All Products
Search
Document Center

DataWorks:LogHub (SLS) single table real-time synchronization to Data Lake Formation

Last Updated:Nov 14, 2025

Data Integration supports real-time synchronization of single table data from sources such as LogHub (SLS) and Kafka to Data Lake Formation through ETL. This topic describes how to synchronize single table data in real time from LogHub (SLS) to Data Lake Formation.

Limitations

Only Serverless resource groups are supported.

Prerequisites

Procedure

1. Select a synchronization task type

  1. Go to the Data Integration page.

    Log on to the DataWorks console. In the top navigation bar, select the desired region. In the left-side navigation pane, choose Data Integration > Data Integration.
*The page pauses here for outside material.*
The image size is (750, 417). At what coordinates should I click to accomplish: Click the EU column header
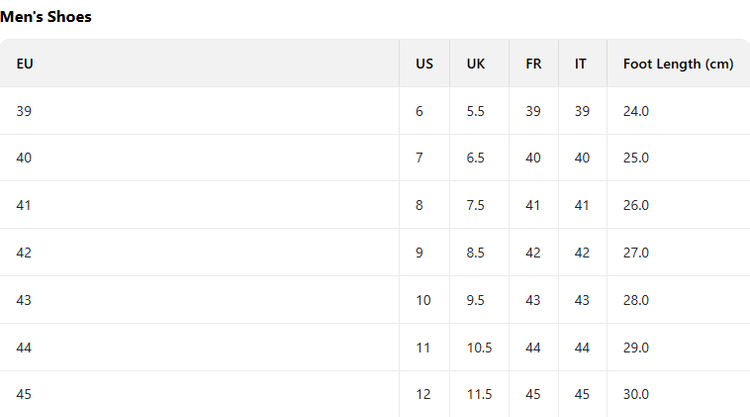pos(25,64)
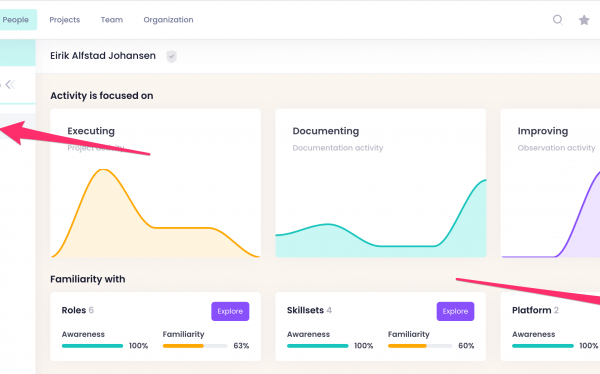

On the page that appears, select the desired workspace from the drop-down list and click Go to Data Integration.

  2. In the left-side navigation pane, click Sync Task. Then, click Create Sync Task at the top of the page to go to the sync task creation page. Configure the following basic information:

    • Data Source And Destination: LogHubData Lake Formation

    • Task Name: Customize a name for the synchronization task.

    • Sync Type: Single Table Real-time.

2. Configure network and resources

  1. In the Network And Resources section, select a Resource Group for the synchronization task. You can allocate the number of compute units (CUs) for Task Resource Usage.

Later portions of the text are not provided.